Scholarly sources as grounding
There are also systems that combine language models with scholarly sources. For example:

  • Elicit
    A research assistant using language models like GPT-3 to automate parts of researchers’ workflows. Currently, the main workflow in Elicit is Literature Review. If you ask a question, Elicit will show relevant papers and summaries of key information about those papers in an easy-to-use table. 
  • Consensus

    A search engine that uses AI to search for and surface claims made in peer-reviewed research papers. Ask a plain English research question, and get word-for-word quotes from research papers related to your question. The source material used in Consensus comes from the Semantic Scholar database, which includes over 200M papers across all domains of science.

Checking For Credibility

 

Evaluating all information for credibility is highly recommended, regardless where you find it. This is true for generative AI responses, especially given the information presented above. There are many different tools, checklists, and strategies to help you evaluate your sources. None of them are black-and-white checklists for determining if a source is credible and if you should use it.

Here are two strategies for evaluating information provided by generative AI tools:

1. Lateral Reading

Don't take what ChatGPT tells you at face value. Look to see if other reliable sources contain the same information and can confirm what ChatGPT says. This could be as simple as searching for a Wikipedia entry on the topic or doing a Google search to see if a person ChatGPT mentions exists. When you look at multiple sources, you maximize lateral reading and can help avoid bias from a single source.

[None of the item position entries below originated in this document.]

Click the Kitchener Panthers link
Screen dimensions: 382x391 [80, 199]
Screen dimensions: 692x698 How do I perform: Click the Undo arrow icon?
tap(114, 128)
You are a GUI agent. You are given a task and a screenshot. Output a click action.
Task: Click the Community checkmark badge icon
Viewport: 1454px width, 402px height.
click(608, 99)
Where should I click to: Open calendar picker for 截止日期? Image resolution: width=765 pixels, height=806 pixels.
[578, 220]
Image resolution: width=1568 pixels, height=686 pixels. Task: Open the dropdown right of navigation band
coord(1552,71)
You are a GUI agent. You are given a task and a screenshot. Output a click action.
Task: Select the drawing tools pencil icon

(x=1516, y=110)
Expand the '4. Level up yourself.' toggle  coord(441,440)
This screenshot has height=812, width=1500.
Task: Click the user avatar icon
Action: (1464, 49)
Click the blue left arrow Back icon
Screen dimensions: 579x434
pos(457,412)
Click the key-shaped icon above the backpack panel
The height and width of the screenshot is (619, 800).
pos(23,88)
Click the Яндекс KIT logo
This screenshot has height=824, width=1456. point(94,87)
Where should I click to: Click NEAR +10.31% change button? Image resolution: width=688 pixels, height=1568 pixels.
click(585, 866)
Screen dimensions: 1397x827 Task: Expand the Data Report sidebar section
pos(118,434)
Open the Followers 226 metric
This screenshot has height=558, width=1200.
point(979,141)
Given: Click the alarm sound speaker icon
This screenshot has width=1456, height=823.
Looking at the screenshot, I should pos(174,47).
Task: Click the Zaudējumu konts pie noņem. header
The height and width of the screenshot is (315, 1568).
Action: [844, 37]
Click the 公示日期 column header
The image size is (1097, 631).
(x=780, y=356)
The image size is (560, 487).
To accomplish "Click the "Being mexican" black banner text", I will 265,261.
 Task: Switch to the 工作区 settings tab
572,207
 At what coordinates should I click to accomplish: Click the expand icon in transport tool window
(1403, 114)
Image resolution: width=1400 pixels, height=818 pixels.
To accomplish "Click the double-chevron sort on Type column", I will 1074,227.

Watch Crash Course's "Check Yourself with Lateral Reading" video (14 min) to learn more.

2. Verify Citations

If a generative AI tool provides a reference, confirm that the source exists. Trying copying the citation into a search tool like Google Scholar or the Library's Search Everything search tool. Do a Google search for the lead author. Check for the publication in the Journal Title Lookup Tool 

Second, if the source is real, check that it contains what ChatGPT says it does. Read the source or its abstract.